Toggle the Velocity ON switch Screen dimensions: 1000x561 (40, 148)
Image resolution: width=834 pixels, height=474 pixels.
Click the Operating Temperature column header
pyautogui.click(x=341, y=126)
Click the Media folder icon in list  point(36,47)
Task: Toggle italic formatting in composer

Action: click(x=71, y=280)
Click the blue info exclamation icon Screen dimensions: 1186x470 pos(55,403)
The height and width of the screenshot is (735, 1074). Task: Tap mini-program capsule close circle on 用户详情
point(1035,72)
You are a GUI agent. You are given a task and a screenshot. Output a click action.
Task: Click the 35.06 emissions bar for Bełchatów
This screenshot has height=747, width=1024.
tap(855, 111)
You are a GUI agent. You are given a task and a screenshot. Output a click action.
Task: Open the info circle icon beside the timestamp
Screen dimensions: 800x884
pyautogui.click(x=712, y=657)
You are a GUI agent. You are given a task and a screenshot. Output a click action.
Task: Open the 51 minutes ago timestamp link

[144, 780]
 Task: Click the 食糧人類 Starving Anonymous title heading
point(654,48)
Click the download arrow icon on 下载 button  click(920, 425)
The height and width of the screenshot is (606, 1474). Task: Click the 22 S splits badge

______________________________

_Your instructions_
Take the data above and reproduce it exactly.

_Output of the task_
Toggle the Velocity ON switch Screen dimensions: 1000x561 (40, 148)
Image resolution: width=834 pixels, height=474 pixels.
Click the Operating Temperature column header
pyautogui.click(x=341, y=126)
Click the Media folder icon in list  point(36,47)
Task: Toggle italic formatting in composer

Action: click(x=71, y=280)
Click the blue info exclamation icon Screen dimensions: 1186x470 pos(55,403)
The height and width of the screenshot is (735, 1074). Task: Tap mini-program capsule close circle on 用户详情
point(1035,72)
You are a GUI agent. You are given a task and a screenshot. Output a click action.
Task: Click the 35.06 emissions bar for Bełchatów
This screenshot has height=747, width=1024.
tap(855, 111)
You are a GUI agent. You are given a task and a screenshot. Output a click action.
Task: Open the info circle icon beside the timestamp
Screen dimensions: 800x884
pyautogui.click(x=712, y=657)
You are a GUI agent. You are given a task and a screenshot. Output a click action.
Task: Open the 51 minutes ago timestamp link

[144, 780]
 Task: Click the 食糧人類 Starving Anonymous title heading
point(654,48)
Click the download arrow icon on 下载 button  click(920, 425)
The height and width of the screenshot is (606, 1474). Task: Click the 22 S splits badge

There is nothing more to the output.